Un autre aspect important ici est celui des monocultures. Pour les bovins laitiers, de grandes étendues de pâturages sont nécessaires, tandis que pour les alternatives à base de plantes, de grandes terres cultivées sont utilisées pour cultiver uniquement du soja, du riz, des amandes, etc. Une installation de bioréacteur éviterait les pesticides, le ruissellement des engrais et les gaz à effet de serre de la production naturelle de lait. .
Lactosérum vers le futur
Une chose que le lait synthétisé a définitivement pour lui, c’est qu’il ne fait pas nécessairement quelque chose de nouveau. En utilisant des techniques pionnières dès les années 1970 dans le domaine médical, nous avons maintenant atteint un point où nous pouvons modifier les micro-organismes pour produire des protéines facilement et de manière cohérente. Même si l’achat d’un litre de lait de synthèse à l’épicerie locale est encore dans quelques années, les protéines de lactosérum sont déjà produites de cette manière, déplaçant au moins une partie de la demande de lait de vache.
Bien que la consommation de lait par habitant soit restée relativement constante depuis les années 1960, la population mondiale a augmenté de quelques milliards (3 milliards en 1961, 8 milliards en 2023), ce qui signifie une augmentation correspondante de la demande de lait.
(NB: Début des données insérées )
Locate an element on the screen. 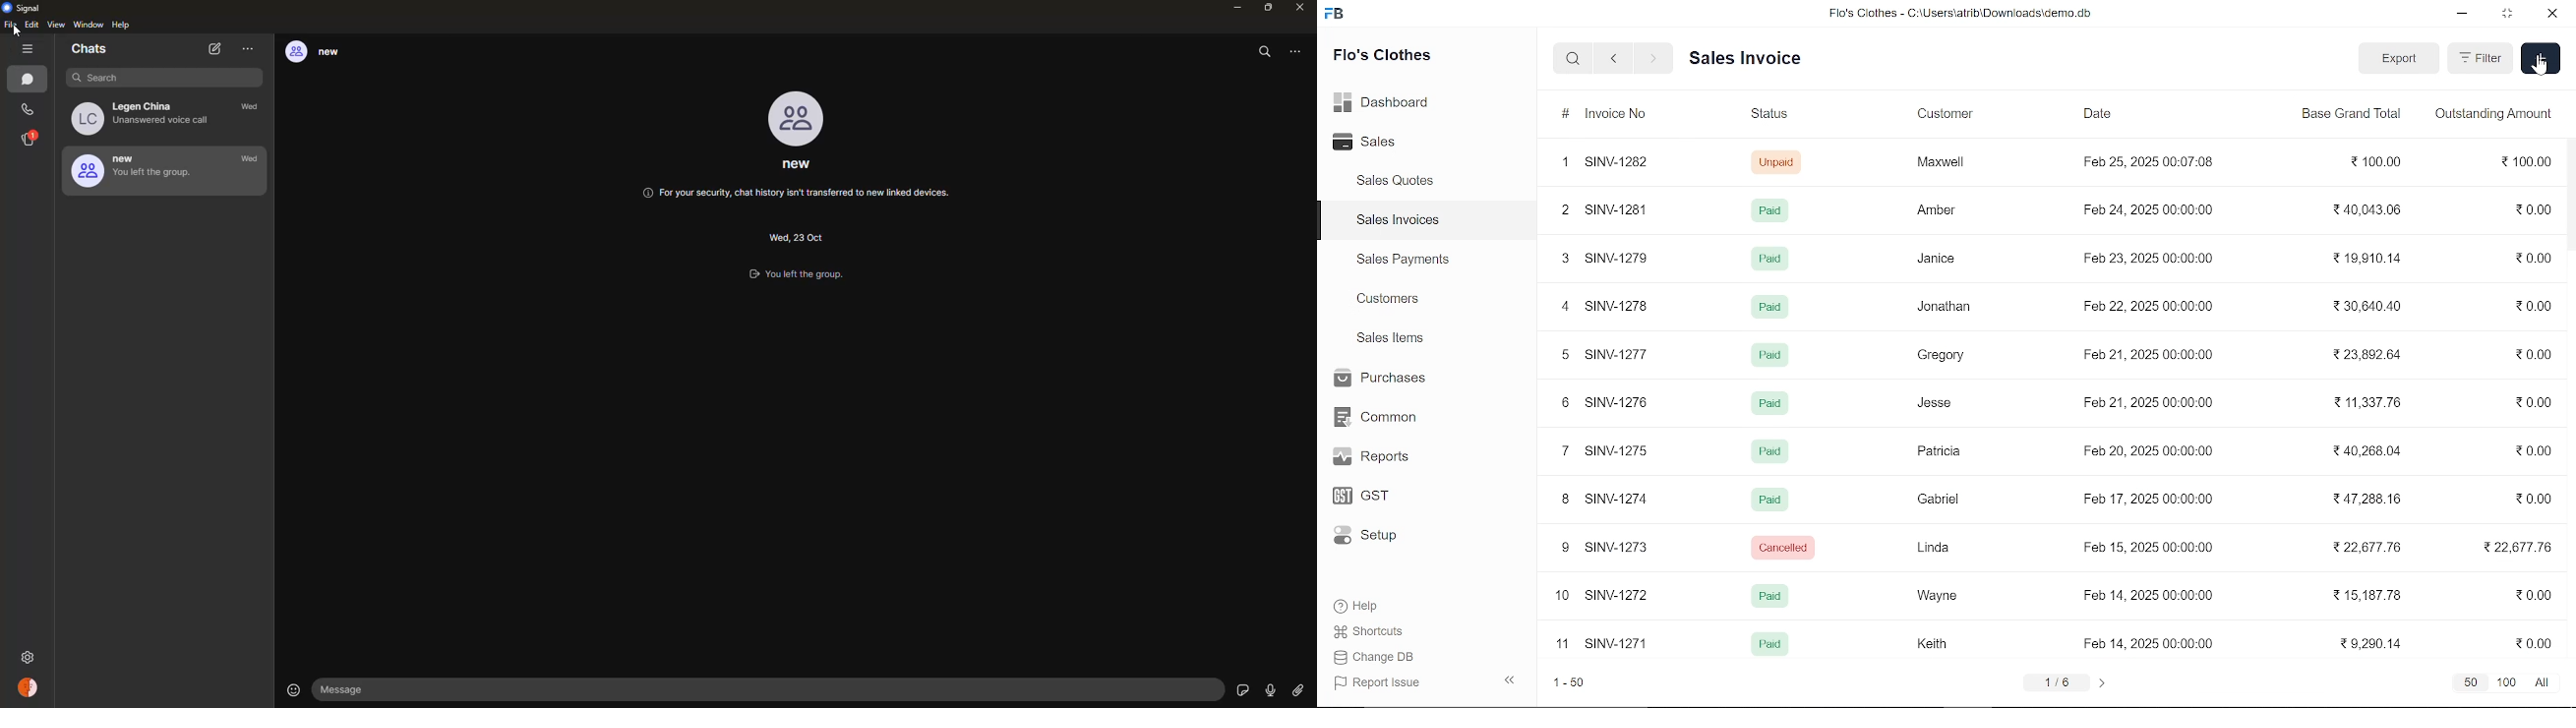 This screenshot has height=728, width=2576. Invoice No is located at coordinates (1602, 115).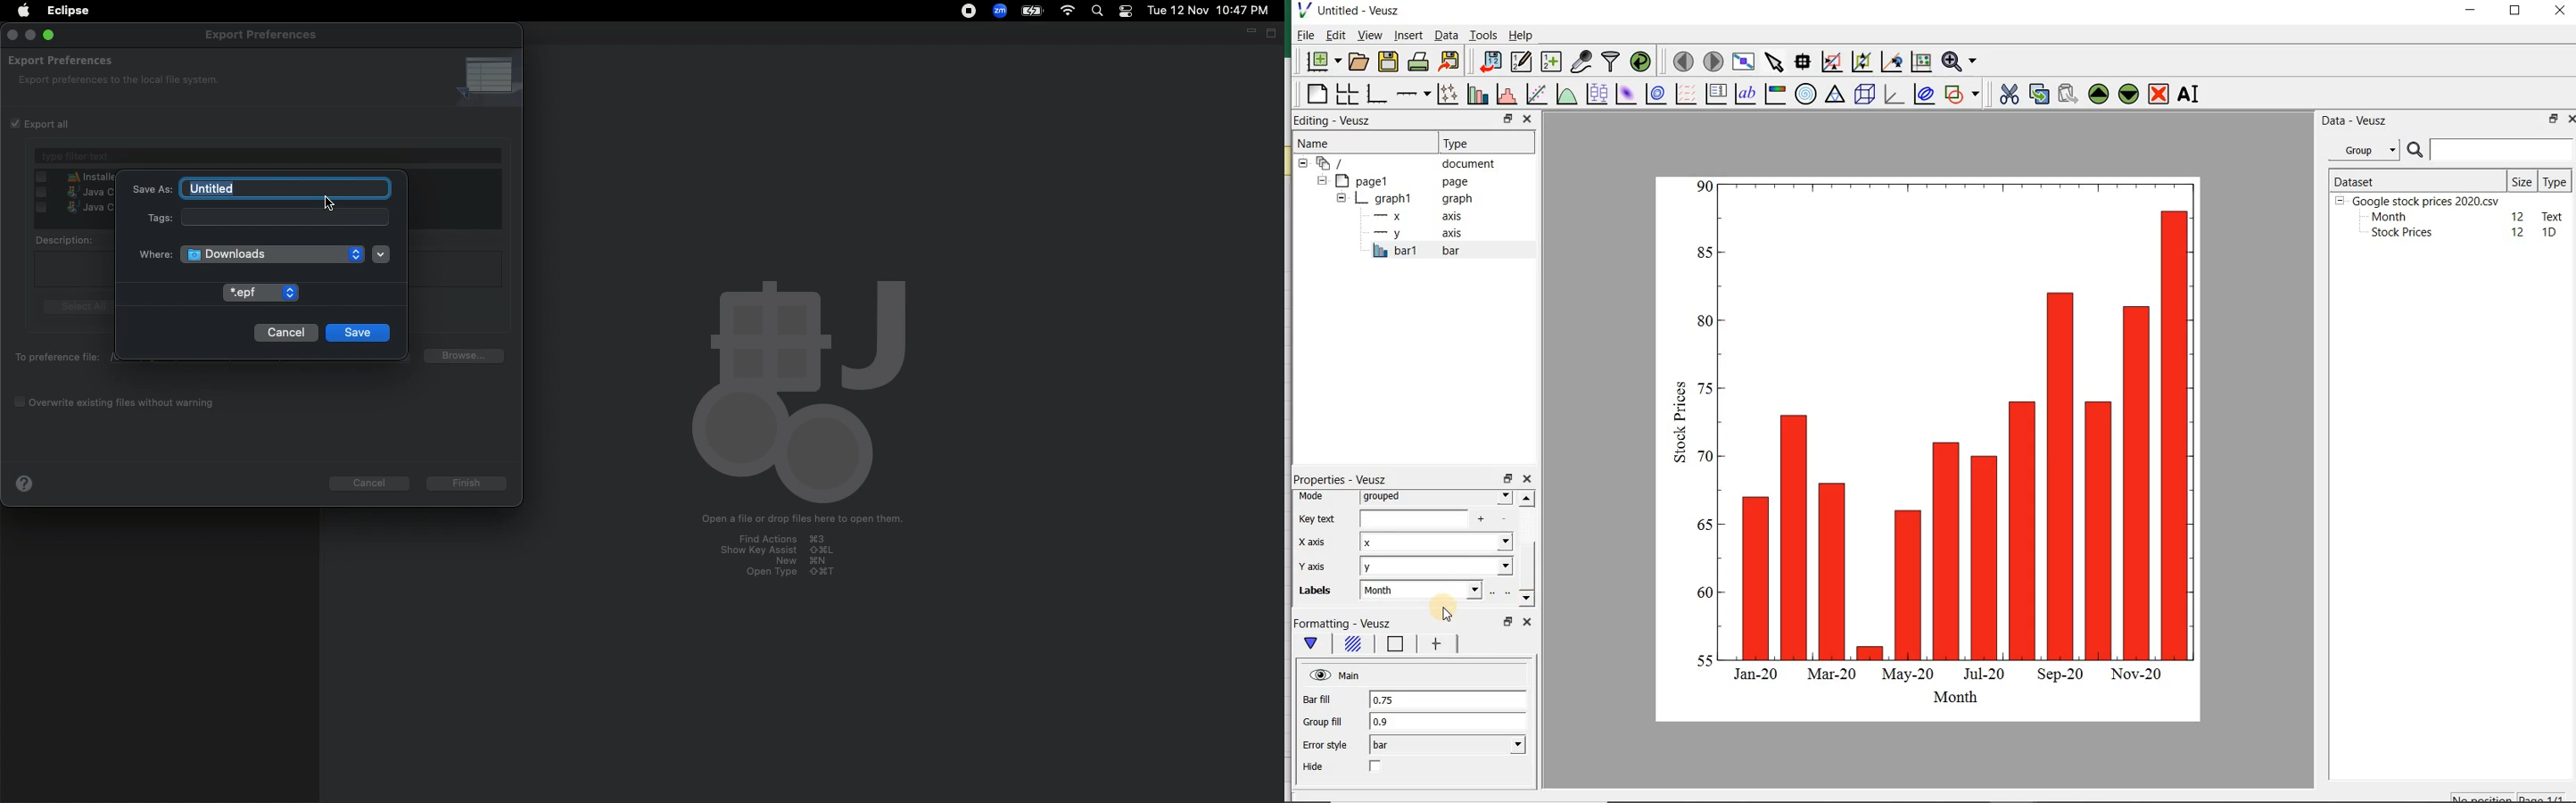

Même si le lait de synthèse ne remplacera pas complètement le lait de vache et les fermes laitières avec lui au cours des prochaines années, il peut peut-être contribuer utilement à l’augmentation de la demande.
Il semble raisonnable de supposer qu’à mesure que les chaînes d’approvisionnement des bioréacteurs et des équipements connexes pour une telle fermentation industrielle à grande échelle s’intensifient, les producteurs de lait de synthèse pourraient commencer à approvisionner non seulement les marchés de la crème glacée et des produits de boulangerie, mais également à pénétrer le marché régulier. marché du lait. Ici, beaucoup dépend de la rapidité et du coût avec lesquels cela peut être mis à l’échelle.
À tout le moins, les start-up ne manquent certainement pas, avec en novembre 2022 la société américaine New Culture annonçant son fromage mozarella fabriqué à partir de caséines synthétisées. Tout comme l’Impossible Burger avec sa protéine de léghémoglobine de levure, cela en fait une option végétalienne puisqu’aucun animal n’a été impliqué à aucune étape de la production, ce qui est un aspect avec lequel, par exemple, la viande de culture cellulaire se débat.
Il est difficile de dire si cela suffira à ce stade, mais avec les produits approuvés sur le marché disponibles aujourd’hui et d’autres en préparation, un certain optimisme semble justifié. Même si certains voudront certainement se demander si le lait de synthèse est même du « vrai » lait.